Corrupt a Wish

*opens bag of chips*
*pours a two liter of coke inside*
*shakes it all up*
Here you go!

I wish I could daydream for hours in a comfy hammock on a warm day and have someone bring me food.
 
Granted, you can daydream for hours on a hammock, the food you will be bought are burnt sausages that were dropped in a puddle. Also while you're daydreaming in a hammock, you forget about that important family gathering and for the next 3 weeks everyone of your family will call you at the most inconvenient times to ask why you weren't there.

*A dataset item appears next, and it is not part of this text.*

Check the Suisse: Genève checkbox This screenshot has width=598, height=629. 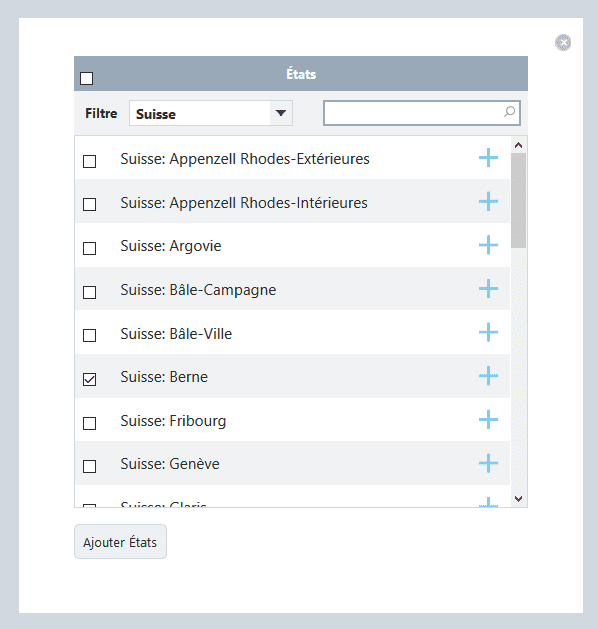[89, 467]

I wish I had a private aircraft carrier.
 
Soggy sausages aside, I’m perfectly happy to shut off my phone and keep daydreaming 😈

Granted! An aircraft carrier has been dropped off in your backyard. Unfortunately there are no suitable bodies of water nearby and no means of moving it to one. You need to rent a helicopter just to get to the deck, but they can’t land because it’s resting at a 45 degree tilt. And have I mentioned the taxes this is costing you?

I wish that I lived in a fun slice of life anime.
 
It's a fun slice of life anime that takes a dark turn in a later season to be a tentacle hentai due to declining ratings.

I wish that I could watch any movie or TV show I wanted for free.
 
Granted but at the same time, you gonna deaf and blind.

I wish for a kickass weapon that's also a gun.
 
Granted. Whenever you strike something with it, it shoots in a random direction.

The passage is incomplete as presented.